Now we shall be at Delhi for the next week.     At least Mum and Rosalind will be here for a week before they begin their tour to Madras, Hyderabad, Secunderabad, Bangalore, Nagpur, Calcutta, Patna, Lucknow and Lahore.     I think Dad and I will stay on for a couple of days longer probably, before we go on up to Risalpur to stay with the Kennedys.      Dad and I haven’t made out our programme much yet, as we still are waiting to hear when is the Kadir Cup, and the Polo.     I believe the Horse Show will be on while we are at Delhi, which will be lovely, if we ever get the chance to go.

It's now beginning to get dark, and I can't be bothered to turn on the light yet as it's not dark enough for that.    So I'll type till I'm too blind to go on.

This train is the most disgustingfehtiing  (disgusting thing I was trying to say) I've ever been in.      The very letters of the typer are covered in dust and my hands are pitch black. We are going along through flat brown coloured country with tall grass and trees scattered about, and dried up water holes.  We have not seen any wild animals yet, only camels, water buffs, and scraggy horses.     Also lots of wild birds, millions of peacocks, cranes, adjutant birds, and ibis and vultures.     .Ye have just passed through a place called Bharatnur, which means The Fort of India (Bharat means India, but I don't know in what language!)    The names of the railway stations are written up in several differnet languages, all Arabic looking, but usually Irdu, or Hindie.     The train does not have a corridor, but when it stops at a station everybody with one accord gets out and confab on the Platform.     We are quite a crowd, all in unfirom, what with 3 B-P’s,  one Rosalind, two Impeys, Hogg and Ivor.     At lunch time stop we all went along to the dining car and after we'd finished we jolly well had to sit there till the trail came to its next stop.       They blow, I mean they ring a bell before the train is going on, and just when it is about to move they blow a whistle.     Just now at Bharatpur the bloke rang and whistled at the same time and the train moved off, leaving half of us standing woe-fully on the platform.      So Mr Hogg did some marvellous arm waving & yelling, and the train stopped again further on to wait while we hastily scrambled in!

I'm afraid I can't be bothered to write any more now.
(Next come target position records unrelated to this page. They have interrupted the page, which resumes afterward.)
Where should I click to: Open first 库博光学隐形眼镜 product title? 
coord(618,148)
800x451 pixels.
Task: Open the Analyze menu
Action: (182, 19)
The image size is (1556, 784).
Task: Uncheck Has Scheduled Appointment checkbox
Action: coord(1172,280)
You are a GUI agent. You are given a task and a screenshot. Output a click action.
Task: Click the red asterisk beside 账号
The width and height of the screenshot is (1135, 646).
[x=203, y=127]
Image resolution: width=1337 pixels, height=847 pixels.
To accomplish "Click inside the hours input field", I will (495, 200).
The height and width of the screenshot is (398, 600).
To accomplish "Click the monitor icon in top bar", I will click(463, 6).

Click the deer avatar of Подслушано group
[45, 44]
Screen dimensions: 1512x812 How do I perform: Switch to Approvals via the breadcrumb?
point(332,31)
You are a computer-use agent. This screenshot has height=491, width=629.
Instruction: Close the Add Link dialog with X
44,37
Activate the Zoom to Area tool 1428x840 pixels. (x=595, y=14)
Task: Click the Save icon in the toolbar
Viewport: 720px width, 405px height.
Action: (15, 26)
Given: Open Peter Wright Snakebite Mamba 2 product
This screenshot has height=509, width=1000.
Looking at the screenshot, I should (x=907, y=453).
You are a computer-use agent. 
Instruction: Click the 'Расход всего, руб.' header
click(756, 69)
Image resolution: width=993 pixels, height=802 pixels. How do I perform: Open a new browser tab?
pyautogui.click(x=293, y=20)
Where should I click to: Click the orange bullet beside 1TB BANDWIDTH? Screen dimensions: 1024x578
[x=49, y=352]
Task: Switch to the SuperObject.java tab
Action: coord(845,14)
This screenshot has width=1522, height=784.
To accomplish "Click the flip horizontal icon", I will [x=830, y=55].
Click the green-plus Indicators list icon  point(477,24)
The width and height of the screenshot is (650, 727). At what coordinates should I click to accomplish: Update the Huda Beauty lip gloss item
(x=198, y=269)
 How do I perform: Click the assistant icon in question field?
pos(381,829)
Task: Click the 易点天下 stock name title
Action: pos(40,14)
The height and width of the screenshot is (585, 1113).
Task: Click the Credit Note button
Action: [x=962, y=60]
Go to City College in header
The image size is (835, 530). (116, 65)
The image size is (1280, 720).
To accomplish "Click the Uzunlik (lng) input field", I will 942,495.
I'm afraid this is not a very good letter, but I'm somewhat sleepy as Rosalind and I did not get very much sleep on the ship, or at Bom- bay with Huge dinner parties there both nights, or last night on this rough train. <

I washoping to see Steve Dori (do you remember, friend of Y's on the Calgaric cruise who worked in a dress shop in London)    She is married and was living in Bombay up till last month, and now they have been transferred to Calcutta, so I shan't see her after all.

Miles of love, and I hope your poor Husband is quite fit again now.       HEATHER.